(Beginning of Exercise materials)

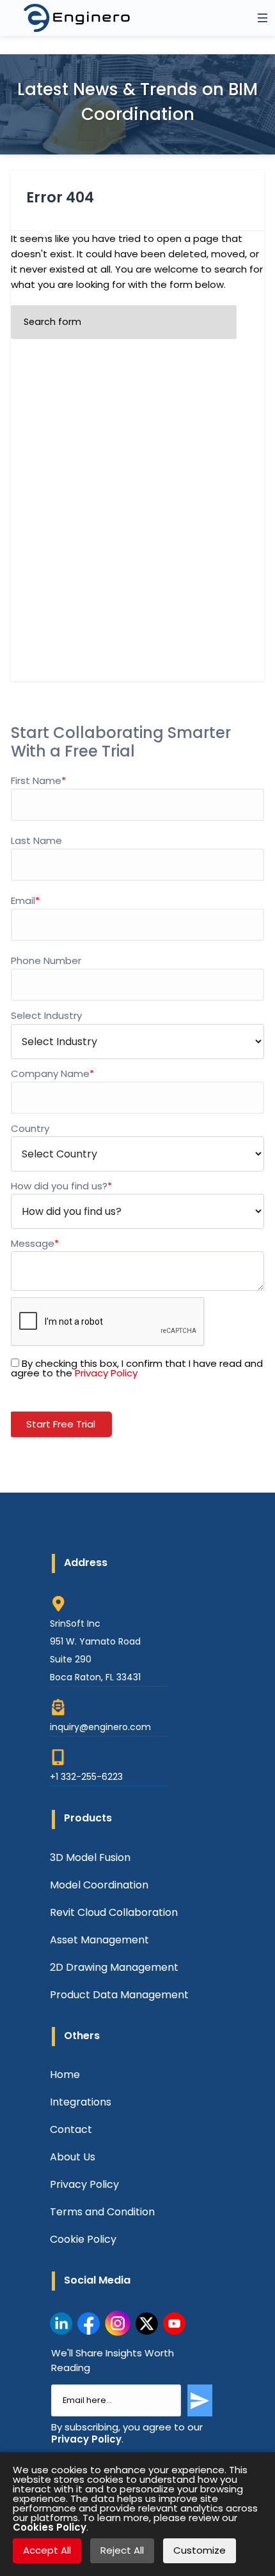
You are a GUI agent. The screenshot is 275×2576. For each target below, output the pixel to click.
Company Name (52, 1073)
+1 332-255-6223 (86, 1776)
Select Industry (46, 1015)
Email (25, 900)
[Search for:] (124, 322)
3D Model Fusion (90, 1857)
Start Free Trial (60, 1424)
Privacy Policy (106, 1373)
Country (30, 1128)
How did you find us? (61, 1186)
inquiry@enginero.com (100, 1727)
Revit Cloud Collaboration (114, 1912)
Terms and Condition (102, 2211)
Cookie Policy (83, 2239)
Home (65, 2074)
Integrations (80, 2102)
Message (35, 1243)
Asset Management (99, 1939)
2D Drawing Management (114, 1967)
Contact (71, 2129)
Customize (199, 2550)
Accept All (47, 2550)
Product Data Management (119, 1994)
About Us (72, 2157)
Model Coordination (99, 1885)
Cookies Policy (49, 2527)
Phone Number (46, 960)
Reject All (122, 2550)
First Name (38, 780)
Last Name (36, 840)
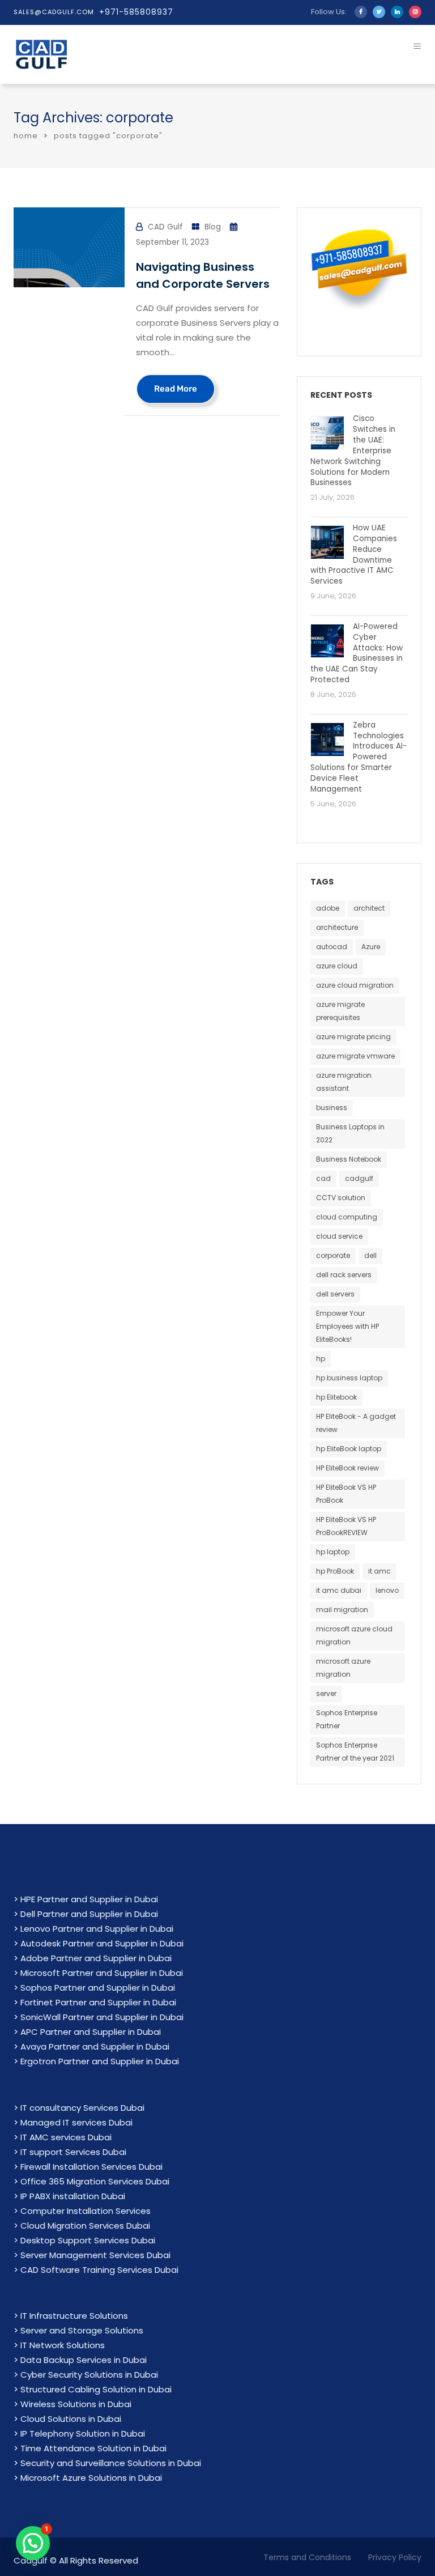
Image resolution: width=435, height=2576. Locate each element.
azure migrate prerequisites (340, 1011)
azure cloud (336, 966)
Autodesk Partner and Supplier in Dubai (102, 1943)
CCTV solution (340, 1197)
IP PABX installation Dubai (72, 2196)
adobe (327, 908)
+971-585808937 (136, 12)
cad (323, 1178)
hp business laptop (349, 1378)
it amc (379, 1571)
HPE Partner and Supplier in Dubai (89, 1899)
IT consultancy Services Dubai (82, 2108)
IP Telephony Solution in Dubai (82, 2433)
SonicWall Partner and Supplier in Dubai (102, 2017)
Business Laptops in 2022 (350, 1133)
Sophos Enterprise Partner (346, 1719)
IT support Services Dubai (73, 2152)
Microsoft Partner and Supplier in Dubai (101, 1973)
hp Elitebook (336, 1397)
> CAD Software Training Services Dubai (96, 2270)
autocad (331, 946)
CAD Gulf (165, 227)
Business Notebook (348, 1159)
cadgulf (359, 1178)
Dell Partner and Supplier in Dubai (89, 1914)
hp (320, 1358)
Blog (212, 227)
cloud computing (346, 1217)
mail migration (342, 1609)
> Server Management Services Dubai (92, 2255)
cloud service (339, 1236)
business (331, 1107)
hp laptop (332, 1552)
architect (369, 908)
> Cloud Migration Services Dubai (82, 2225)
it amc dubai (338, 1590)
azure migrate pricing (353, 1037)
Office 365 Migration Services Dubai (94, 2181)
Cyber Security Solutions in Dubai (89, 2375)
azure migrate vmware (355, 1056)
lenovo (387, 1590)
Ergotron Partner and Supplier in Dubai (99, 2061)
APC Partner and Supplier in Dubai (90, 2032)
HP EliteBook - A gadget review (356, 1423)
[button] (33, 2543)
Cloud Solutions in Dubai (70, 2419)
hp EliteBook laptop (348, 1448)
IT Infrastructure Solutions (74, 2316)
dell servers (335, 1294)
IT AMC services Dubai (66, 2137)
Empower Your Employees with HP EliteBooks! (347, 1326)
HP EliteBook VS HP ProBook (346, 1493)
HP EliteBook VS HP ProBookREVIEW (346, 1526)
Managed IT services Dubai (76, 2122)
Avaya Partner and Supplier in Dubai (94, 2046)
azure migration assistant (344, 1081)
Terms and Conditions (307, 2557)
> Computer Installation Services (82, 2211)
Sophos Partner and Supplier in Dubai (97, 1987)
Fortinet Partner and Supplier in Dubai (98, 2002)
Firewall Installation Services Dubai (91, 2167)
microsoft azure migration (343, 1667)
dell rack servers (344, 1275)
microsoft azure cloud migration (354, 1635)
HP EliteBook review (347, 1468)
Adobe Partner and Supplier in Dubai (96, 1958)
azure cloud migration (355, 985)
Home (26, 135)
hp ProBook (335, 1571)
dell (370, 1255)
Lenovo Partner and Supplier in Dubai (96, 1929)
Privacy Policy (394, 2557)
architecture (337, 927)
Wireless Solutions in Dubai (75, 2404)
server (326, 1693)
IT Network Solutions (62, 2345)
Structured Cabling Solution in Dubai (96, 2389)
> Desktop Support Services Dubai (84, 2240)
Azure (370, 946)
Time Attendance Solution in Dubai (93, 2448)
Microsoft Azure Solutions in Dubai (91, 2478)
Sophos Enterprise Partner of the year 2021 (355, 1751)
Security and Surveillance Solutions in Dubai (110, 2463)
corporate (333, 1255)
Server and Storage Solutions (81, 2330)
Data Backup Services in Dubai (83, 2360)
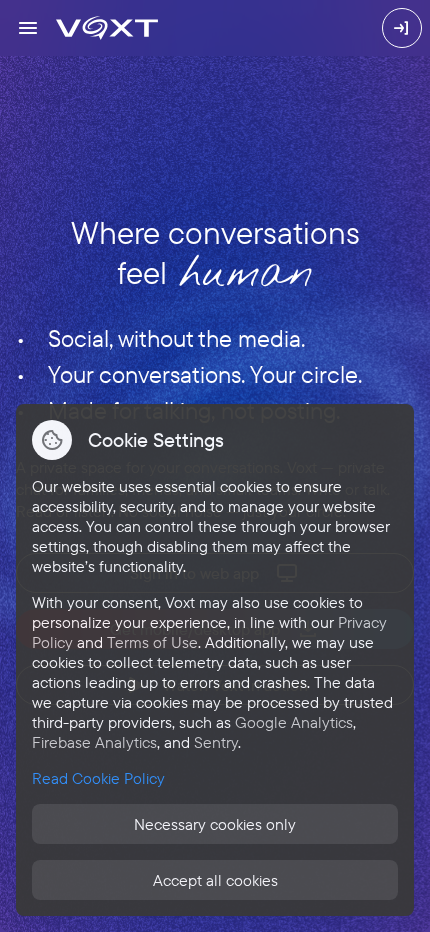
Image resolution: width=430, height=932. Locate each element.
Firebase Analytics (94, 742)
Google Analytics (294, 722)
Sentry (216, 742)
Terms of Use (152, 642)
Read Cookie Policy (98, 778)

(End of Exercise materials)

Find every line of the records holding "Analytics". Answer with the count alone.

■ **Task answer**: 2